* [Consigne]: Recopiez à l'identique, dans l'article sur Antoine Wauters, tout ce qui va de « Antoine Wauters dans » jusqu'à « en improvisant d’autres. ».

L’Humanité, 4 novembre 2021, par Alain Nicolas

Antoine Wauters dans l’eau des mots

Mahmoud, poète syrien, retrouve dans un lac de barrage le pouvoir de conjurer l’oubli.

Agrippé à la proue de sa barque, Mahmoud ajuste son tuba et sa lampe. Il s’apprête à plonger, à retrouver la sensation de l’eau, « la meilleure ». Il ne lui reste que ça. Palmant doucement « pour ne pas blesser l’eau », il fuit ce qu’il a laissé à la surface, il retrouve ce qui a été submergé : ses souvenirs, son enfance, un village. Depuis que Hafez El-Assad, « le Lion », a eu cette grande idée, le barrage de Tabqa a créé un lac qui porte le nom de l’ancien président syrien. La maison de Mahmoud est au-dessous du niveau des eaux de l’Euphrate, et c’est là que plonge Mahmoud, parlant à l’eau, aux arbres, aux murs noyés. C’est aussi à sa femme, Sarah, qu’il s’adresse, lui disant les poèmes qu’il composait avant, et en improvisant d’autres.

* [Bloc de données]:
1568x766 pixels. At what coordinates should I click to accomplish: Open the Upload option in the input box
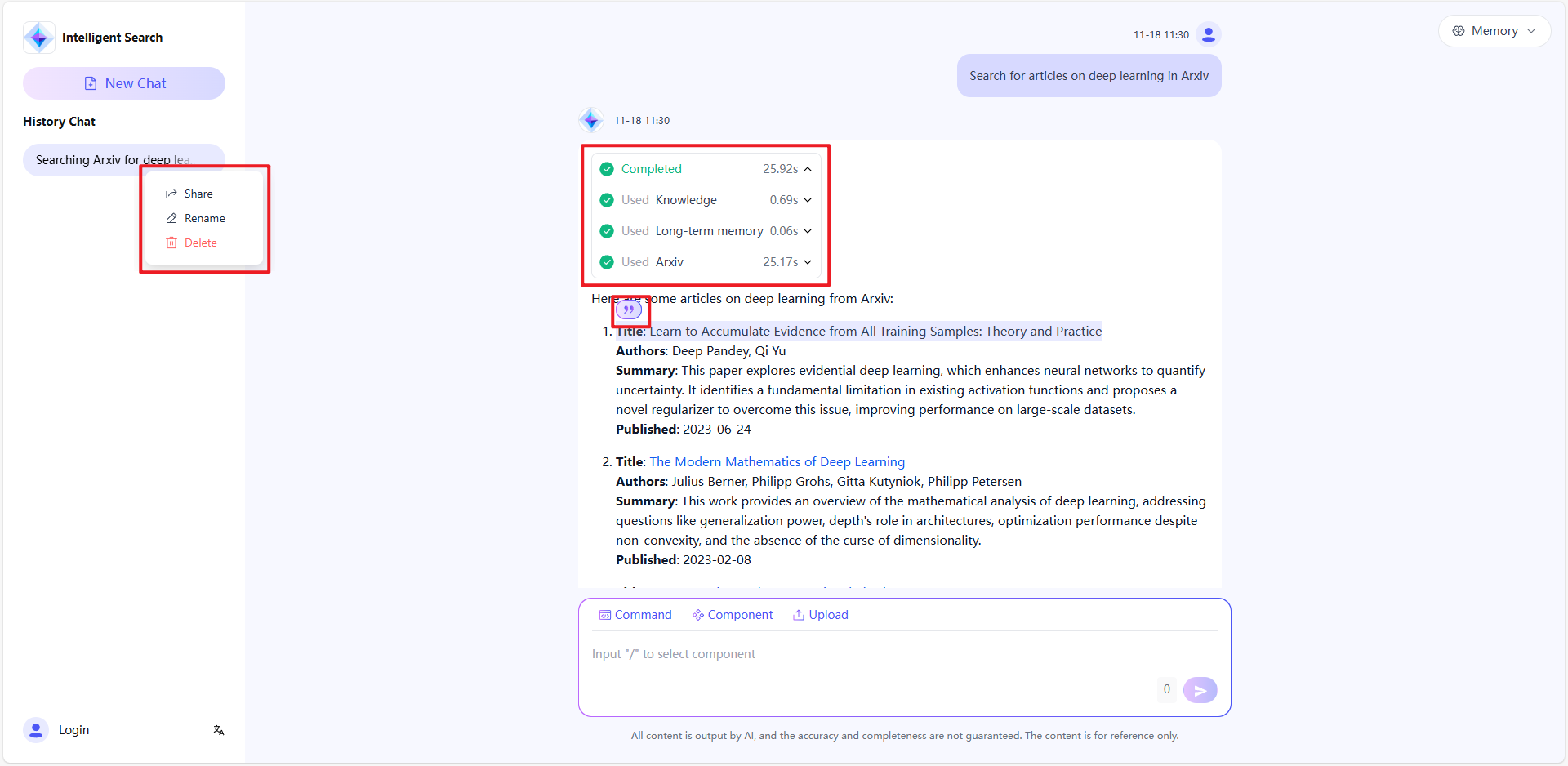(820, 615)
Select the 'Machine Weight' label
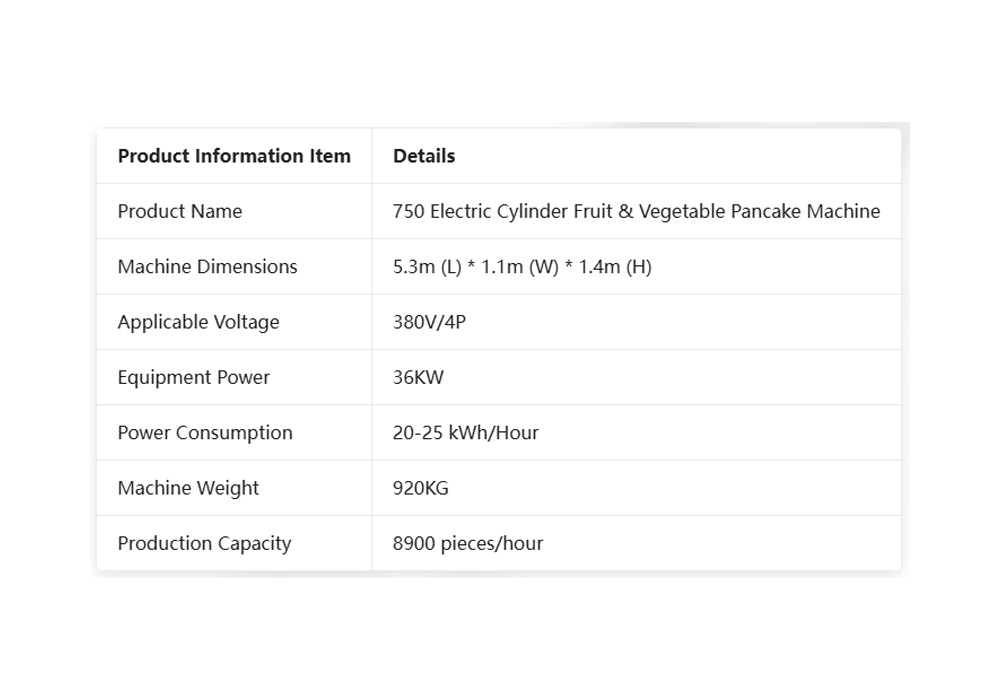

* [Réponse]:
Antoine Wauters dans l’eau des mots

Mahmoud, poète syrien, retrouve dans un lac de barrage le pouvoir de conjurer l’oubli.

Agrippé à la proue de sa barque, Mahmoud ajuste son tuba et sa lampe. Il s’apprête à plonger, à retrouver la sensation de l’eau, « la meilleure ». Il ne lui reste que ça. Palmant doucement « pour ne pas blesser l’eau », il fuit ce qu’il a laissé à la surface, il retrouve ce qui a été submergé : ses souvenirs, son enfance, un village. Depuis que Hafez El-Assad, « le Lion », a eu cette grande idée, le barrage de Tabqa a créé un lac qui porte le nom de l’ancien président syrien. La maison de Mahmoud est au-dessous du niveau des eaux de l’Euphrate, et c’est là que plonge Mahmoud, parlant à l’eau, aux arbres, aux murs noyés. C’est aussi à sa femme, Sarah, qu’il s’adresse, lui disant les poèmes qu’il composait avant, et en improvisant d’autres.